Using the files in this repository it is possible to easily setup a multi-node Kubernetes cluster for development/testing/learning purposes on a single Linux machine.
They have been tested with Fedora 42 and Ubuntu 24.04, but should work also on other recent Linux distributions.
- Requirements
- Configuration
- Cluster creation
- Test deployment
- Add/remove worker nodes
- Nodes configuration updates
- Control the cluster from the host machine
- Deploy and access the Dashboard
- Destroy the cluster
- References
On the host Linux machine the following software must be installed. The required commands are split by distribution because the package names and preferred tooling can differ.
-
libvirt library: install the mandatory, default and optional virtualization packages with the command below (see https://docs.fedoraproject.org/en-US/quick-docs/getting-started-with-virtualization/ for more details).
sudo dnf group install --with-optional virtualization
-
Terraform: install it following HashiCorp's Fedora guidance (see https://developer.hashicorp.com/terraform/downloads?product_intent=terraform).
-
Butane: install the native binary so Terraform can convert
.bufiles locally:sudo dnf install -y butane
-
libvirt library: use Ubuntu's packages for QEMU/libvirt and helpers, then enable the daemon.
sudo apt update sudo apt install -y qemu-kvm libvirt-daemon-system libvirt-clients bridge-utils virt-manager sudo systemctl enable --now libvirtd sudo apt install -y curl gnupg software-properties-common -
Terraform: install it following HashiCorp's Ubuntu guidance (see https://developer.hashicorp.com/terraform/downloads?product_intent=terraform).
-
Butane: for Ubuntu, the preferred workflow is to run the official container image via Docker so you avoid host dependencies. Make sure Docker is installed as described at https://docs.docker.com/engine/install/.
The repository's
k8s.tfstill prefers a nativebutanebinary but will fall back to the Docker image when needed; the containerized approach avoids dependency issues on Ubuntu.
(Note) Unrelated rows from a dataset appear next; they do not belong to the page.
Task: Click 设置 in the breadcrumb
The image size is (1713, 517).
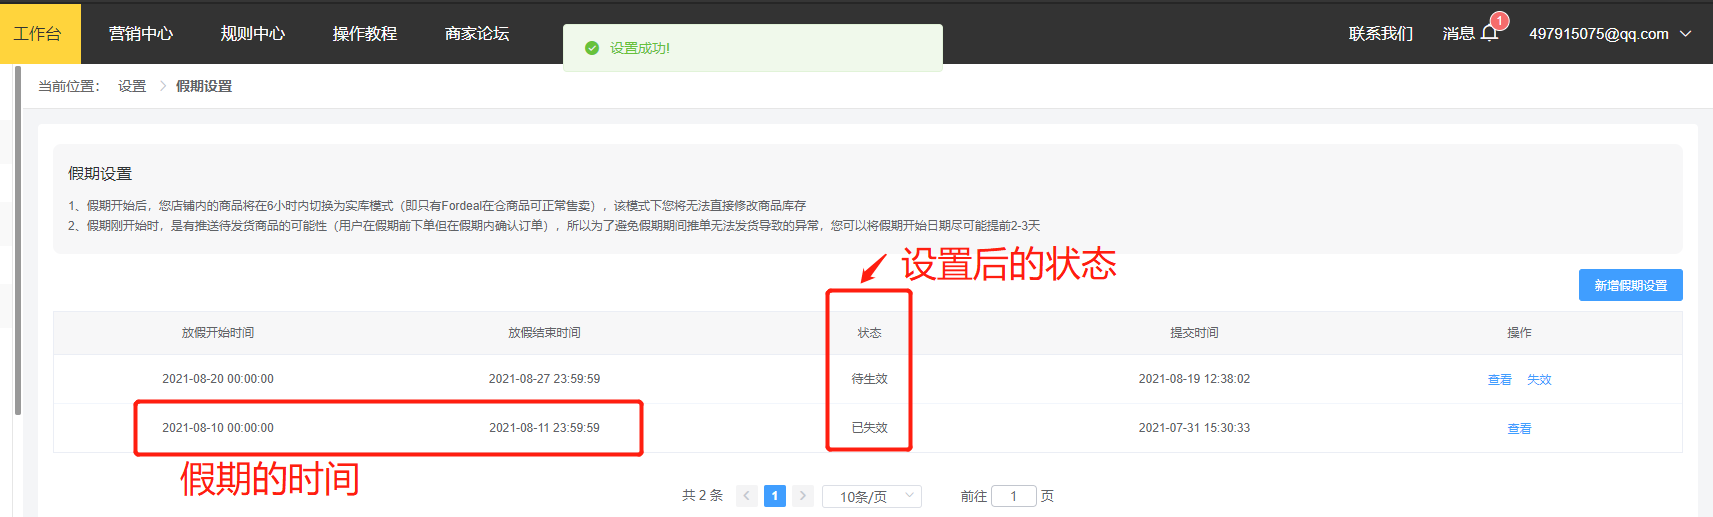Action: pos(132,86)
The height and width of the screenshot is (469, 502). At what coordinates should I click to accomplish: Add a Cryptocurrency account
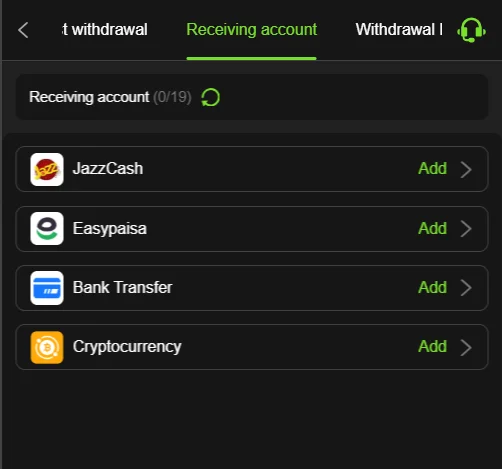tap(432, 346)
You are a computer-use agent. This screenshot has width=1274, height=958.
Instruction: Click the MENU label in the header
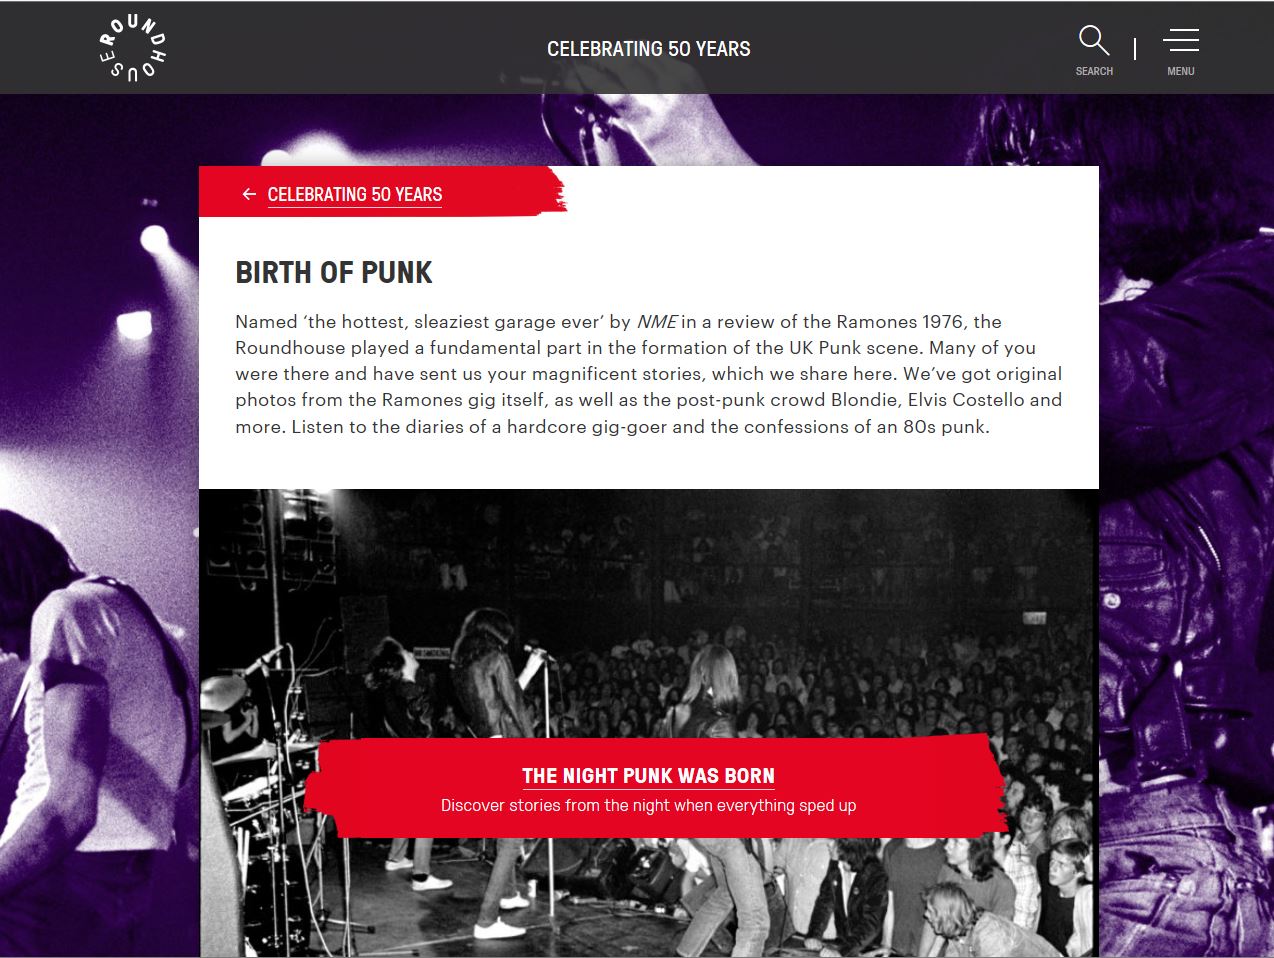tap(1181, 71)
With the above software installed, clone this repository:
git clone https://github.com/luigiqtt/dev-multinode-k8s.gitThis will create a folder named dev-multinode-k8s containing the following files:
- k8s.tf: is the Terraform file describing the K8s cluster;
- variables.tf: contains the declaration of the variables used;
- k8s.auto.tfvars: contains the values of the variables used to create the cluster (see the Configuration chapter);
- k8s.secret.auto.tfvars: contains the password that will be used to access the nodes of the cluster via SSH (see the Configuration chapter). Note that this file is included only as an example, but, since it contains potentially sensitive information, it should not be stored in version control systems;
- Butane (.bu) files in the config folder (see the Configuration chapter);
- create.sh: simple example script to execute all the steps required for the creation of the cluster (see the Cluster creation chapter).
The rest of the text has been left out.